The three separate cases are still under investigation, but the association between them and the technology has led to misconceptions about the way these weapons affect the body, law enforcement and TASER International say.

TASERs, which represent the lion's share of all electronic-control devices used by law enforcement, work by shooting two metal probes that release electricity into the body, causing neuromuscular incapacitation. Generally, the victim feels as though "he is in a full-body charley horse," but does not lose consciousness, says Steven Ashley, a former deputy sheriff in Livingston County, Mich., who retired from the force in 1989 and is now a law enforcement consultant. "They short-circuit the electrical signals in the body."

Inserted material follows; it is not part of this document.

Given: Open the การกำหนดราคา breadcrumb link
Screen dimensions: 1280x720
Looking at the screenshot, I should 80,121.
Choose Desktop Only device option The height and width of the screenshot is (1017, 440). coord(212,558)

The deaths in Canada, however, have some local politicians calling for a review of how the weapons are used, and some health care officials say these weapons are not nearly as benign as portrayed. A report released earlier this year by the Heart Rhythm Society, a Washington, D.C., organization of cardiac arrhythmia doctors and patients, found that electronic-control devices like the TASER may trigger "significant arrhythmias" in patients with pacemakers.

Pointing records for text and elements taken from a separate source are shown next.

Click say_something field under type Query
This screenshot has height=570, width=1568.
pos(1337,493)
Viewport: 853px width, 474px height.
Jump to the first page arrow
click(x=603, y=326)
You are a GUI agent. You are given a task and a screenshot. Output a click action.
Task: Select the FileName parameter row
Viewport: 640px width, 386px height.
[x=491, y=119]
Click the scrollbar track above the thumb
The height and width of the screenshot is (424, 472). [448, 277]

But Ashley, a senior master instructor for Scottsdale, Ariz.–based TASER International and an instructor for its competitor, Stinger Systems, Inc., in Tampa, Fla., disagrees that TASER weapons damage the heart or other internal organs. "The energy they emit follows the grain of the muscles and impacts sensory motion and the motor control," he says. "It doesn't go off searching for internal organs." The most common lingering effect after the muscle contractions, he says, is muscle fatigue lasting a few hours. But, he admits, "you don't know exactly how each individual will react." Other variables determining victims' injuries are how hard they fall and where they land.

TASERs contain two probes, each with a half-inch metal tip roughly the size of a fishhook that is designed to latch onto a target's body and / or clothes. The probes are packed into cartridges and are propelled at their target using compressed nitrogen. The probes travel at 180 feet (55 meters) per second when fired, spread one foot (30 centimeters) apart for every seven feet (2.1 meters) they travel and must land at least four inches (10 centimeters) from one another on the intended target to complete the circuit and channel an electric pulse into his or her body. If the probes are less than four inches apart, the TASER will deliver a shock, but not incapacitate the person.

A TASER uses up to 50,000 volts of arcing voltage to deliver a charge via the tips of its probes. Ashley, however, says TASERs are typically programmed to fire for five seconds, not enough time for a full discharge—the cycle can be stopped in less than five seconds if the weapon's safety lever is moved into the "safe" position. The high voltage is available so that a TASER's charge can reach across a gap of about two inches (or five centimeters) of air or clothing to connect with the victim's body; the probes do not have to actually penetrate skin to work. When fired, the TASER X26 weapon, a model commonly used by law enforcement, operates at 19 pulses per second at a pulse duration of 100 microseconds to deliver an average current of 2.1 milliamps. (Editor's note: in an earlier version of this story, it was mistakenly reported that a TASER has a peak current of 3 amps.) Put in perspective, a University of Illinois at Urbana-Champaign study indicates that at 20 milliamps, breathing becomes labored. At 100 milliamps, ventricular fibrillation of the heart—an uncoordinated twitching of the walls of the heart's ventricle—occurs.